Ya en Santiago, el Moncada fue el que me dejó la boca abierta, cuartel convertido en escuela, como símbolo del porque se luchó y se derramó tanta sangre. A la vuelta del Moncada están las ruinas de lo que era el hospital de Santiago, donde a Fidel lo juzgaron y donde expuso su defensa con la culminación de la famosa frase “la historia me absolverá”. Me transporté a ese momento imaginándome todo, pero era lo mismo, yo quería conocer a Fidel y no lo podía lograr.
De Santiago fui a mi última parada antes de volver a La Habana, Baracoa. Lugar de arena negra y donde el mar salado se funde con el río dulce en un espectáculo de la naturaleza maravilloso. En esa misma playa conocí al bañero del lugar que me hizo cruzar por el rio nadando hacia la casa del hermano, que vivía en el medio de la selva, donde me ofrecieron para comer y beber de todo a cambio de nada, solo por el hecho de hacerlo sin pedir nada a cambio.
De vuelta en La Habana me saqué las ganas de hablar con Raúl, el habanero que me hospedaba. Fue una charla de toda una tarde en la que recorrimos su experiencia en África como combatiente y en cómo veía él la actualidad del continente. Hubo un momento de la charla en el que me sentí realmente muy mal sabiendo que su preocupación pasaba por tener una red de internet muy mala, cuando yo pensaba que en Argentina, como en el resto de los países de Latinoamérica, nos hacemos problemas por el sistema de salud, por la educación, por la inseguridad, por la inflación, por el dólar, etc.
Y por fin me fui a recorrer La Habana, sabiendo que ahora si iba a conocer a Fidel. Fui al museo de la revolución. Conoce el castillo del morro, camine por el morro. Toque las maracas con un saxofonista que me pidió si lo ayudaba. Recorrí toda La Habana vieja y toda La Habana nueva.

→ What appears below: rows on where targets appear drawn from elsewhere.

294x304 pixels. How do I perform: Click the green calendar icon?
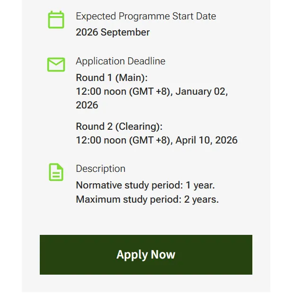click(56, 20)
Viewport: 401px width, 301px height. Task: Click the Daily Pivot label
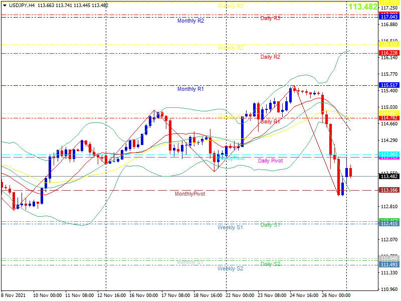(x=270, y=161)
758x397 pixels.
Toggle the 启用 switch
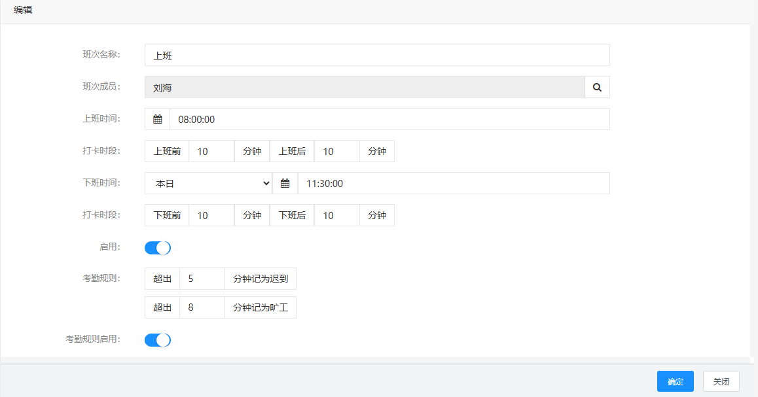(x=157, y=248)
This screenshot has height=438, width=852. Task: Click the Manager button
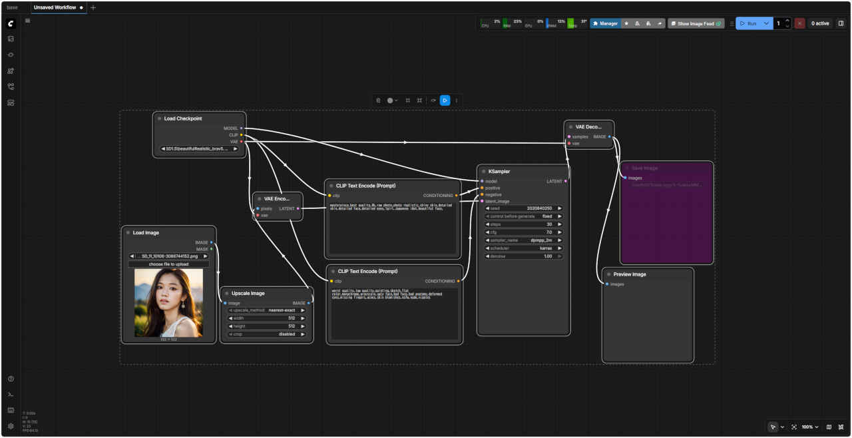click(605, 23)
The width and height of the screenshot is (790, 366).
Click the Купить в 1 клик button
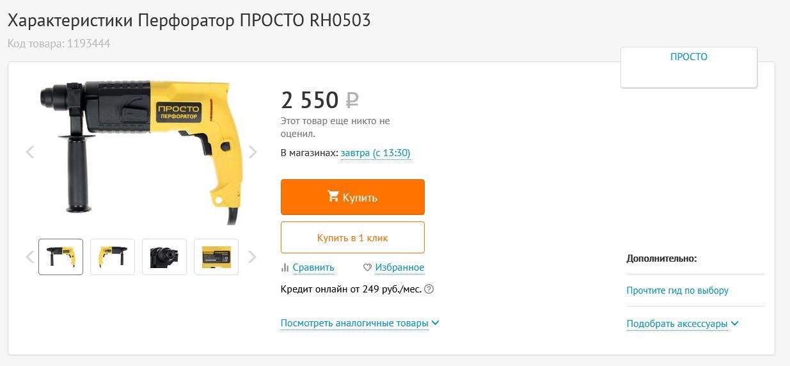coord(352,237)
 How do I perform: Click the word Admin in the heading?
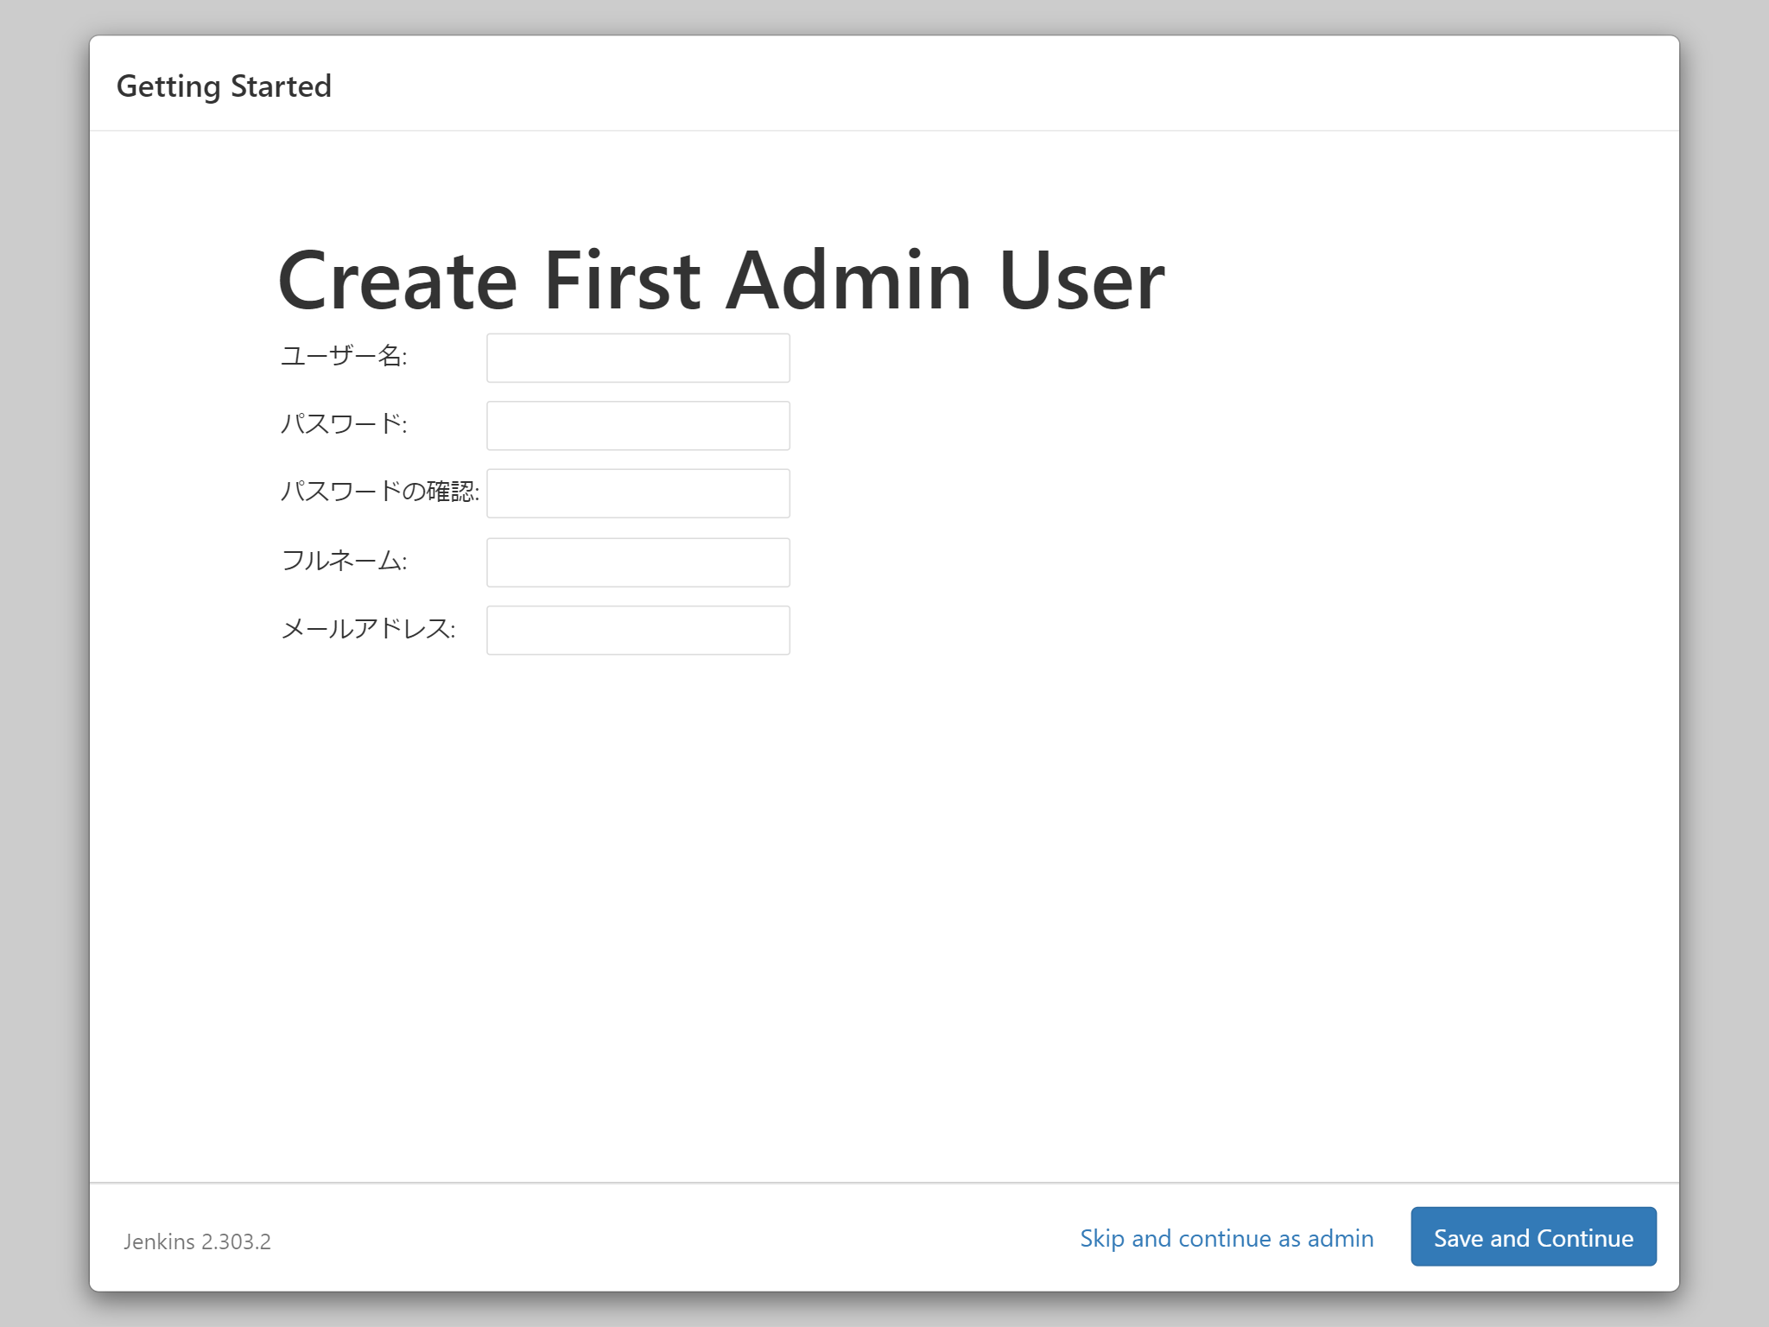[x=848, y=280]
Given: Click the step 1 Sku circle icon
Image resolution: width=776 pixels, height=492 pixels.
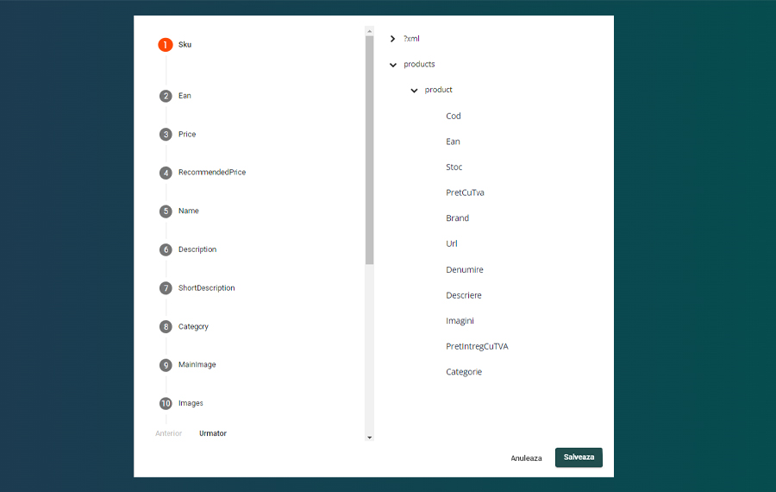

Hasta que me di por vencido y supe que ya nunca iba a conocer a Fidel, era imposible cruzárselo.
Ya en el morro nuevamente solo, mirando el ocaso del sol me puse a pensar y llegue a la conclusión que soy un afortunado. Fidel no solo es Fidel como persona. Fidel es Cuba. Fidel vive en cada cubano que tiene un plato de comida en su casa. Vive en un pibe que va a la escuela y luego juega libremente con sus amigos. Vive en cada cubano que goza de un sistema de salud digno. Vive en cada turista, como yo, que camina cualquier barrio de Cuba sin temor a la inseguridad. Vive en Raúl, que me hospedo, vive en la solidaridad de Yirina y de Chichi, vive en los viejitos que hacen sombreros de paja, vive en el bañero de Baracoa y su familia.
El día de mañana, voy a poder contarles a mis hijos que una vez conocí Cuba, que una vez conocí a Fidel.